An interesting dynamic when travelling in the Khumbu with support staff is that the clients order their food from their guides who then bring it to them; only once the clients are finished eating do the Nepali all eat communally, both Inn staff, guides, and porters. Frequently the foreigners all leave shortly after eating, leaving the locals to eat and chat and enjoy each other’s company.
Since I’m travelling alone - and I’m more interested in talking to Nepali people than other Westerners (no offence intended but I live surrounded by Westerners but rarely get to socialise at length with Sherpa people!) I make a habit of staying around with a book and reading. After a few nights, as it became clear I had a genuine interest in getting to know my guide Tashi and Bikram my porter (this last being difficult as he doesn’t speak English), more and more I would get invited into the occasional part of the Nepali conversation and now after he eats and has a bit of a chat with the other Nepali he comes over and he tells me more about his people and the personalities that I meet that he knows from his travels with other clients.

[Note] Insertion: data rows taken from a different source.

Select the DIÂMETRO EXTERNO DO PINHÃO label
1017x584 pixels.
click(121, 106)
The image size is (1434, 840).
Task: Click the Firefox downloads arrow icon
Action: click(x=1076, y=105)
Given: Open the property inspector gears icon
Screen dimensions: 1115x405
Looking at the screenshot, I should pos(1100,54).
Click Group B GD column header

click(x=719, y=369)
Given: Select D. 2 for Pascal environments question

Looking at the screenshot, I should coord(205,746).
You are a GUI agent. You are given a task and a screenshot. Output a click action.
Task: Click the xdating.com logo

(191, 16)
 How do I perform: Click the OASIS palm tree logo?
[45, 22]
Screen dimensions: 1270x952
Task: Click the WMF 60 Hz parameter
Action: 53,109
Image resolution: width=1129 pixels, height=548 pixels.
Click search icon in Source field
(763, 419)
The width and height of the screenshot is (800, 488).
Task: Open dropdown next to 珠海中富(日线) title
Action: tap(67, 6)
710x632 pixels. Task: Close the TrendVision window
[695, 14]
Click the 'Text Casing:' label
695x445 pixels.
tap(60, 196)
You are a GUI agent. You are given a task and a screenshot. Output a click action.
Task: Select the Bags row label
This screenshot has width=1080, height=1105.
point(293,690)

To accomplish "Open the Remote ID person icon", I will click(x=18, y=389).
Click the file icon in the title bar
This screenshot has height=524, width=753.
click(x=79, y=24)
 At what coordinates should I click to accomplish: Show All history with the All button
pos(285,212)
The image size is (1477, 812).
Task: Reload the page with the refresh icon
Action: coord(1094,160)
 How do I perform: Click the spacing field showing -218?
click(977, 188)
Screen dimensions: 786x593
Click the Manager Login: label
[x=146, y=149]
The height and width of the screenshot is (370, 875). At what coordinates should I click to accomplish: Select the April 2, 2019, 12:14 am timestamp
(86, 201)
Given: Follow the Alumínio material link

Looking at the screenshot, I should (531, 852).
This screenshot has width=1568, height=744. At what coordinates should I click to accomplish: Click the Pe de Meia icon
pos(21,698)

I have to say, I’ve visited dozens of countries, probably something like a third of all of them. The Nepali and Turkish people take joint prize for being the most friendly, kind, trusting and generally delightful to be around.
I am also struck by how at least half of the trekkers that I meet really spend all their time talking with other trekkers or one another and very little interacting with their Nepali hosts (so far the Swiss groups I have come across are the least sociable with others, whether trekkers or Nepali, which is sad for me as I really love my adopted home). The photo below shows a group of Swiss people near the end of a dinner, who have been persuaded to stack bottles of wine and beer consumed into towers. They certainly had fun - as did we watching them!